Para mi alegría, he descubierto bastantes relatos que me han dejado buen sabor
de boca, bien por sus toques de humor, por su construcción narrativa, por su
final espléndido o por la elegancia con la que la escritora crea y conduce a
sus personajes. Me siento muy feliz de este giro positivo. Suelo conceder una
segunda oportunidad a todo aquel escritor al que, habiendo leído elogios sobre
su obra y habiéndome adentrado en ella, no he terminado de encontrarle la
brillantez en la primera aproximación.

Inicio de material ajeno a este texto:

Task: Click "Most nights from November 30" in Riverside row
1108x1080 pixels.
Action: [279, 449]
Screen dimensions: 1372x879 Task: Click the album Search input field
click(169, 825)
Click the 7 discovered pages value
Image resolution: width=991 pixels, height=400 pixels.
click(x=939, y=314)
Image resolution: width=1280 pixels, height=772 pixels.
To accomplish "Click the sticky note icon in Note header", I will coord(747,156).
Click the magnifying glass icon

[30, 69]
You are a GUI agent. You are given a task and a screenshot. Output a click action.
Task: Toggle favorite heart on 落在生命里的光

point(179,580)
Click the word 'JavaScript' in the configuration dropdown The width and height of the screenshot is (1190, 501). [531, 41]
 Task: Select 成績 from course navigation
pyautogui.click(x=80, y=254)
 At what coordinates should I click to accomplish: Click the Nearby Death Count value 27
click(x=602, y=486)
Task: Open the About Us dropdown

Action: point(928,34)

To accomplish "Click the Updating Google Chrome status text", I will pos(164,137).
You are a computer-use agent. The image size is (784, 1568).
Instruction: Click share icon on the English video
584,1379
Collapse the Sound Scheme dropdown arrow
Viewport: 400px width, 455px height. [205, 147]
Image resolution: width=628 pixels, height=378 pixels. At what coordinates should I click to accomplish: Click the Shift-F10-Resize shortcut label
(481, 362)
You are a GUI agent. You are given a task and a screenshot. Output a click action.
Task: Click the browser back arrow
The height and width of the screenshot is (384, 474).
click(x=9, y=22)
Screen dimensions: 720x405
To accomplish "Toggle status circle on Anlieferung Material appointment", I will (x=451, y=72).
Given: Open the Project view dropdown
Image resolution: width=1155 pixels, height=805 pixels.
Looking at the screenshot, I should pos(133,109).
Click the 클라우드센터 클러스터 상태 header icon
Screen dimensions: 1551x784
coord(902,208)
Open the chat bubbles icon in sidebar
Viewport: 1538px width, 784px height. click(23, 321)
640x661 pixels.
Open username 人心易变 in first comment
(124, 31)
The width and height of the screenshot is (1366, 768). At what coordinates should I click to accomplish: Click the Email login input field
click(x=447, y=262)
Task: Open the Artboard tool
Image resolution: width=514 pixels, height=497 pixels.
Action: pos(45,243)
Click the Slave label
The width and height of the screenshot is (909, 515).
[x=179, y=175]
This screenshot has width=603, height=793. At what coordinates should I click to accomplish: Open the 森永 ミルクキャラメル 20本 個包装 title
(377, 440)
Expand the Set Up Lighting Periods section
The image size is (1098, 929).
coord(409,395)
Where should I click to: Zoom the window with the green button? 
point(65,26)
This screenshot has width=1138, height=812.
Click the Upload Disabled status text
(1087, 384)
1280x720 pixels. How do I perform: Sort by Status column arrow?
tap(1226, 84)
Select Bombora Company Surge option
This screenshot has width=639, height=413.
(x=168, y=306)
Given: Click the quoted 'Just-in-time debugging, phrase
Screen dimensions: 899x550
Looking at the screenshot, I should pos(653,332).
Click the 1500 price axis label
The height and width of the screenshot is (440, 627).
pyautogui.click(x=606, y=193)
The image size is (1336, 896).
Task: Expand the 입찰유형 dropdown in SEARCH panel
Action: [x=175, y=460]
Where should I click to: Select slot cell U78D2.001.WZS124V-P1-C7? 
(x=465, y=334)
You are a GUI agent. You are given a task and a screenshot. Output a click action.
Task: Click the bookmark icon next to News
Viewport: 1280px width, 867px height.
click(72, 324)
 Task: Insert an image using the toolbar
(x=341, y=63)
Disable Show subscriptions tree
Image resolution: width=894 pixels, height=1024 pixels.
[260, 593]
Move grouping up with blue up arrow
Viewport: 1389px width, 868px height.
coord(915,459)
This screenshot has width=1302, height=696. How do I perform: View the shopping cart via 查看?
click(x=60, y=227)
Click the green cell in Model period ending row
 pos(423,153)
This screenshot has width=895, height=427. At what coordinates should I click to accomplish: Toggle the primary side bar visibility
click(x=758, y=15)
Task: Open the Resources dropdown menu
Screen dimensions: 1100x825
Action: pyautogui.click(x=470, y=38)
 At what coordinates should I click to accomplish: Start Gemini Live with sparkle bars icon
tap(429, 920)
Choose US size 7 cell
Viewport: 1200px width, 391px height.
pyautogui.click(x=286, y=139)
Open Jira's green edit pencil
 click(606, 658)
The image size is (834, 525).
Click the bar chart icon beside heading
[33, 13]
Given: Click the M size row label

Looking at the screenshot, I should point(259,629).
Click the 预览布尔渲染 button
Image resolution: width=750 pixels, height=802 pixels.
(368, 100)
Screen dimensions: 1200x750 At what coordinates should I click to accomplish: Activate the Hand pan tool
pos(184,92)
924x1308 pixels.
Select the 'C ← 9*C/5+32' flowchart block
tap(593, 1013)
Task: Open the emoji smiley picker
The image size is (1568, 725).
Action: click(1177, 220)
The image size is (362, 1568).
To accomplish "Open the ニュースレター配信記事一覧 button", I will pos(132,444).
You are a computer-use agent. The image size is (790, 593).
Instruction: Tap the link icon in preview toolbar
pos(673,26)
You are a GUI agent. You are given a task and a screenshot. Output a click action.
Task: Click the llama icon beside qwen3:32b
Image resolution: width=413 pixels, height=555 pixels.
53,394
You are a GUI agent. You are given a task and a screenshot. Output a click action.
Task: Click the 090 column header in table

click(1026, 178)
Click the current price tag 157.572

Siempre pienso que la culpa puede ser
mía o de las circunstancias de esa lectura inicial.
En
El hotel de los cuentos (Alfaguara) he conocido a una mujer que se
excita con la voz telefónica de un hombre desconocido (“As you like, darling”);
he escuchado la historia del escritor que, sabiéndose limitado, decide casarse
con una autora famosa para ser “famoso consorte” y que, no consiguiendo su objetivo,
opta por otra solución más drástica y divertida (“La seducción del genio”); he
avanzado con una sonrisa, y finalmente con los ojos muy abiertos, por las
cartas de amor de una adolescente (“Querido Thomas”); he sentido ternura por la
ingenuidad casi delibesiana de un anciano que responde con todo el candor del
mundo a las cartas comerciales que recibe (“Letra de ángel”); no he podido
evitar un gesto de desdén ante el tipo (putero e imbécil) que protagoniza “La
novela experimental”; he aplaudido en cada párrafo de “Que mueve el sol y las
altas estrellas”, por su fina textura psicológica y su elegante cierre; y me he
mostrado conforme con el espíritu que preside el relato “El alma de Moncho”,
uno de los últimos del tomo.
El hotel de los cuentos y otros relatos de neuróticos me ha deparado dos jornadas preciosas de literatura; y eso me hace feliz. Seguramente mi primera incursión en la prosa de Carme Riera empezó por el lugar equivocado. Nunca es tarde para rectificar.